Tiffany Williams, photographed at the Tuskegee Airmen National Historic Site.
Tuskegee Public School Principal Tiffany Williams wants today’s youth to know the history of Tuskegee, including the Tuskegee Airmen and their legacy as the first Black pilots in the US Army Air Corps, now the US Air Force.

In Tuskegee, Alabama, the roots of American history run deep.

From the founding of Tuskegee Normal and Industrial Institute — now Tuskegee University — in 1881 and first led by Booker T. Washington, to the agricultural discoveries of George Washington Carver, who taught alternative methods of farming with peanuts, soybeans, and sweet potato, to the famed Tuskegee Airmen, the first all African American pursuit squadron in the US Army Air Corps in 1941, there is a thread that forever connects the city’s past with its future. 
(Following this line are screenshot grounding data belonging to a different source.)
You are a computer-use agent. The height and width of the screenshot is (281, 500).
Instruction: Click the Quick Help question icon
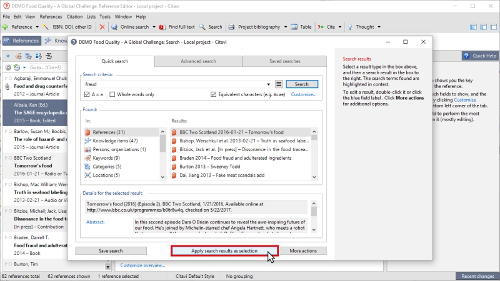pyautogui.click(x=467, y=56)
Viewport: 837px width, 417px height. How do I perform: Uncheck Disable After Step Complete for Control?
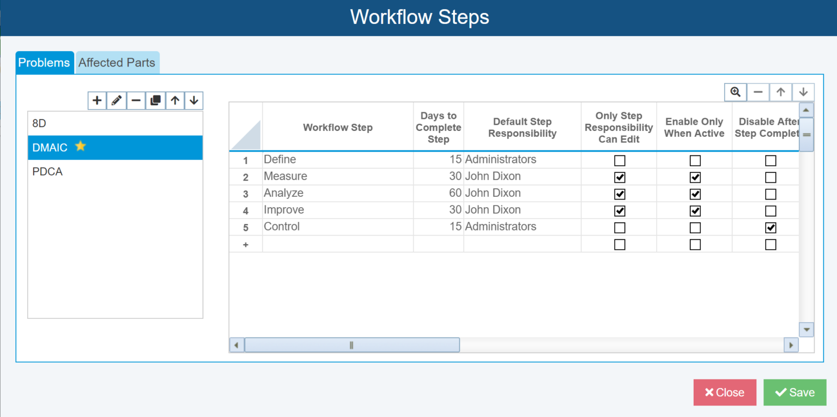(x=771, y=227)
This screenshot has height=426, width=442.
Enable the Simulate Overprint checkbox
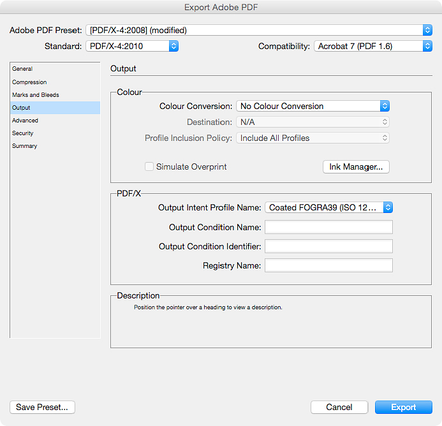149,166
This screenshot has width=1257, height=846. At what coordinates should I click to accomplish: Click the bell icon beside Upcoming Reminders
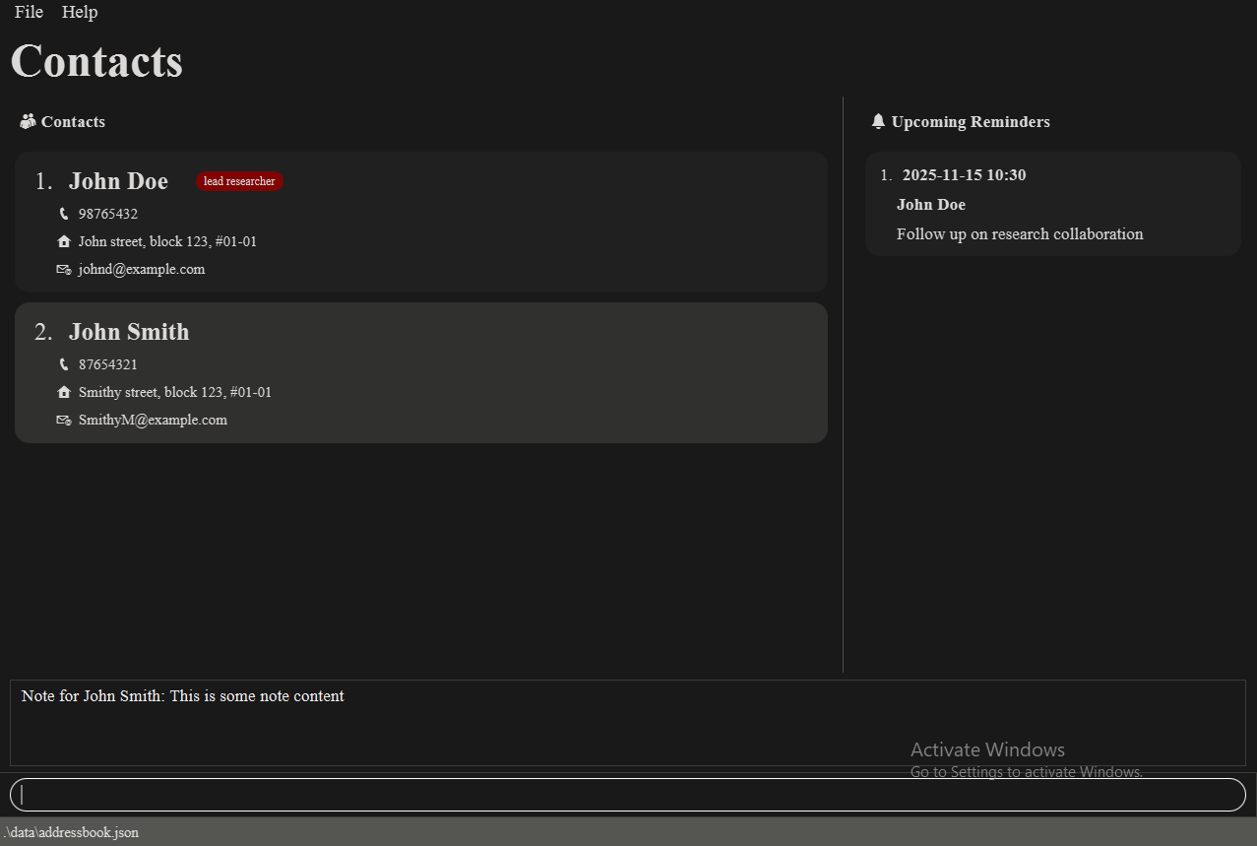tap(878, 122)
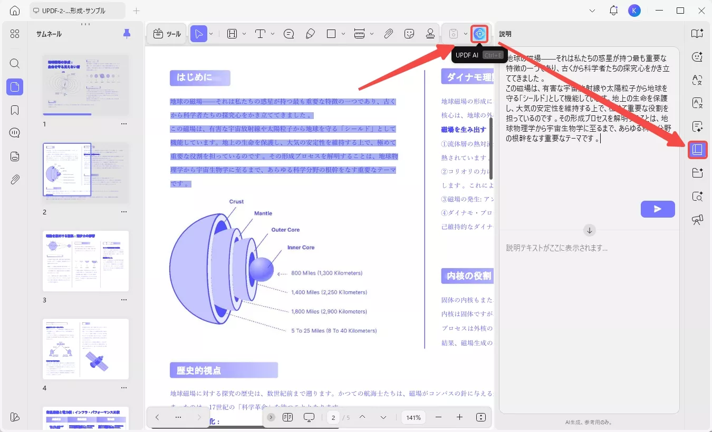Open the UPDF AI assistant from the toolbar
The height and width of the screenshot is (432, 712).
point(479,33)
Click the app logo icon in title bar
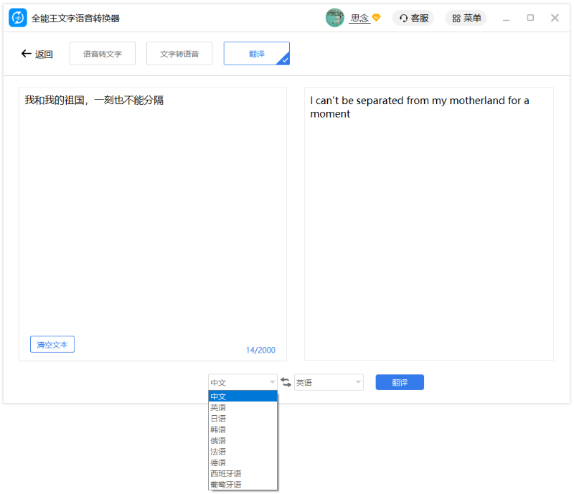This screenshot has width=574, height=494. click(18, 18)
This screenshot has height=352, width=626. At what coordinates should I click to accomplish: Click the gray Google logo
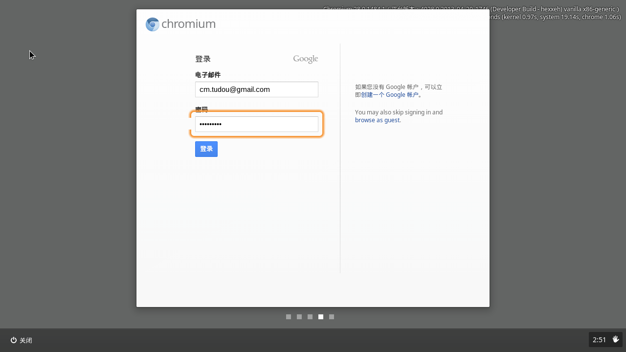pos(306,59)
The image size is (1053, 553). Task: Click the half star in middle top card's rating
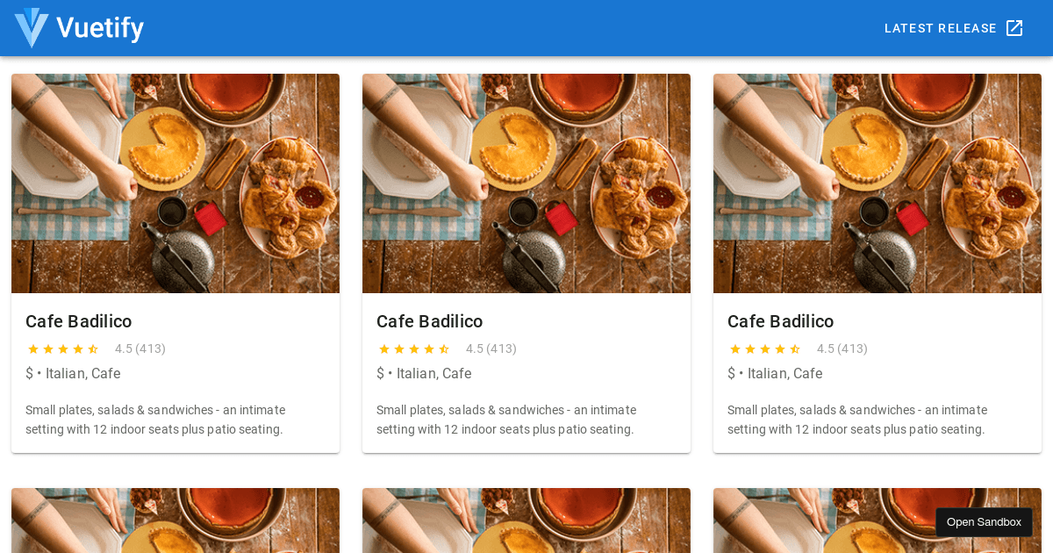coord(444,349)
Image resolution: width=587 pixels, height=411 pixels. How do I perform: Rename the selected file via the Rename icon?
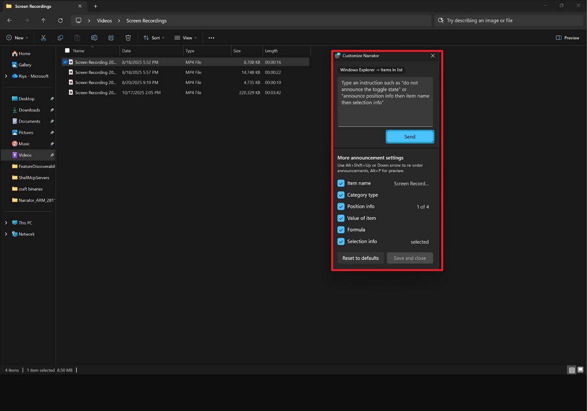tap(94, 38)
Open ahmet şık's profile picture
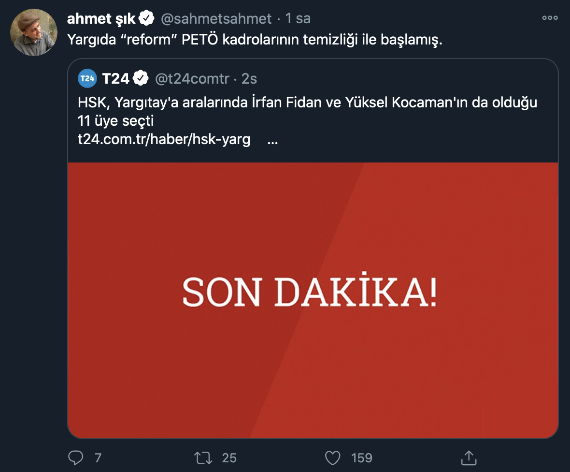The height and width of the screenshot is (472, 570). (34, 30)
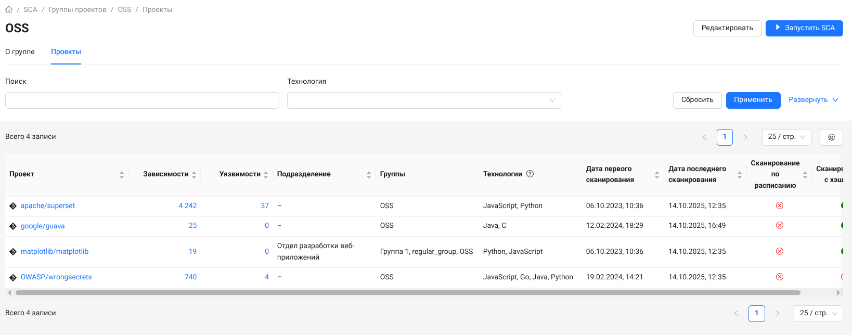
Task: Focus the Поиск search field
Action: coord(142,100)
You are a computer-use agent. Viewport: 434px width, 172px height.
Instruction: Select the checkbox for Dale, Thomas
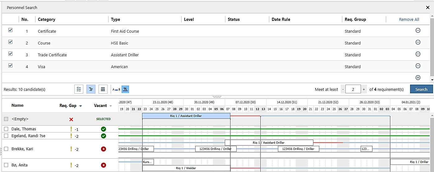coord(6,129)
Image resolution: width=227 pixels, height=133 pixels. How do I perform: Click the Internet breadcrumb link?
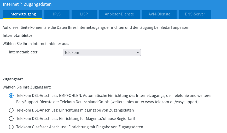pos(11,4)
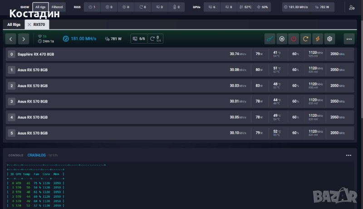Open overclocking via the lightning bolt icon

coord(318,39)
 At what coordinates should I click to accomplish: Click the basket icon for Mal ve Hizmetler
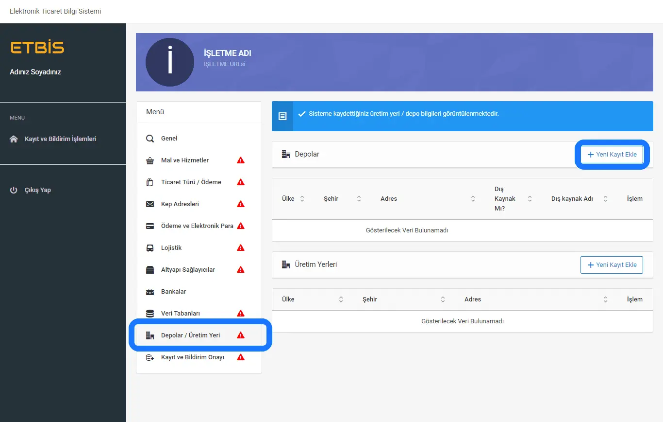(x=150, y=160)
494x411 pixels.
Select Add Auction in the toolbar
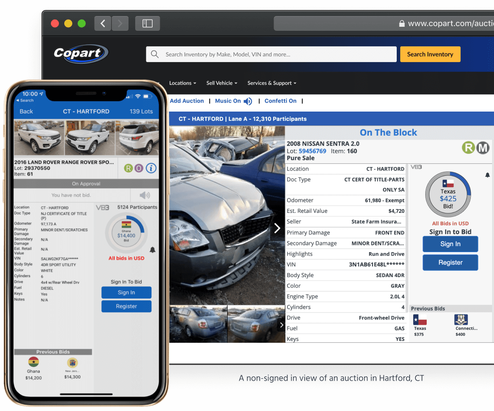pos(187,101)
At Tuskegee Public School (TPS), where every student has received an iPad for learning in the classroom and at home as part of Apple’s Community Education Initiative, principal and 22-year US Army veteran Tiffany Williams is on a mission to preserve that history for the city’s future generations.

“I have a deep connection with Tuskegee University and the Tuskegee Airmen,” Williams says. “My grandparents taught at Tuskegee University; my grandmother and Daniel ‘Chappie’ James were good friends.”